Synopsis

We extend diffusion-weighted acquisitions using the stimulated echo acquisition mode (STEAM) to imaginary signals. In classical diffusion encoding, only real signals arise; however, for special applications of double diffusion encoding (DDE), complex signals arise, as shown here for diffusion pore imaging, a method that allows determining the shape of arbitrary closed pores filled with an NMR-detectable medium. It is shown that the phase information of complex signals is preserved under application of stimulated echoes: We show the analytically derived signal for DDE with STEAM and use Monte Carlo simulations for validation. Consequently STEAM can be employed for diffusion pore imaging.

Introduction

Diffusion pore imaging enables the measurement of the average shape of arbitrary closed pores in an imaging volume element. Examples of such pores could in principle comprise cells in biological tissue or oil containing cavities in porous rocks. Measuring the Fourier transform of the pore space function is realized with non-conventional gradient profiles: Either by applying a long-narrow gradient profile^1-5 or by combination of q-space imaging with double diffusion encoded (DDE) measurements^6-8. Both methods enable measuring imaginary signals containing the pore shape information, which gets lost in classical diffusion encoding. While the first approach is limited in its sequence design, the second is highly flexible and allows incorporating stimulated echoes to reach the long-time limit exploiting the longer T1-relaxation time compared to T2. To the authors’ knowledge, only real signals have been acquired with stimulated echoes so far.
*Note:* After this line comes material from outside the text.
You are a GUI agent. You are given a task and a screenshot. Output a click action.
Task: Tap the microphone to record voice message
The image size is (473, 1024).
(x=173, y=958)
The present study presents the analytically derived signal for DDE-based pore imaging with stimulated echo acquisition mode (STEAM) demonstrating that the phase information is preserved for stimulated echoes. Validation using Monte Carlo simulations is presented and appropriate choice of RF-pulse phases is investigated.

Methods 1: Analytical derivation of STEAM signals

The signals arising for the sequences depicted in Fig. 1(a)-(d) are derived by sequentially applying building blocks for a) short gradient pulses and b) RF-pulse sequences generating stimulated echoes:

a) A gradient pulse $$$\boldsymbol{G}_i$$$ of duration $$$\delta$$$ induces a phase factor $$$e^{iφ_i}$$$ to spins resting at position $$${\boldsymbol{x}}_i$$$ during gradient application with $$$φ_i=-γδ{\boldsymbol{G}}_i{\boldsymbol{x}}_i$$$. If the pore’s center of mass $$$\boldsymbol{x}_{\text{cm}}$$$ is translated relative to the origin, additional phase shifts $$$ϑ$$$ occur.

b) If a pulse sequence $$$\left(90_{α_1}^°-τ-90_{α_2}^°\right)$$$ is applied to a transverse magnetization $$$e^{iφ}$$$ ($$$α_j$$$= phase of 90° pulse), the first pulse $$$90_{α_1}^°$$$ stores the real part as z-magnetization which is returned to the transversal plane by $$$90_{α_2}^°$$$ resulting in⁹ $$${\text{Re}}\left(-e^{i(φ-α_1)}\right)\,e^{iα_2}=-\frac{1}{2}\,\left(e^{i(φ-α_1+α_2)}+e^{i(-φ+α_1+α_2)}\right)$$$. Definitions of coordinate system and phases in Fig.$$$~$$$1(e).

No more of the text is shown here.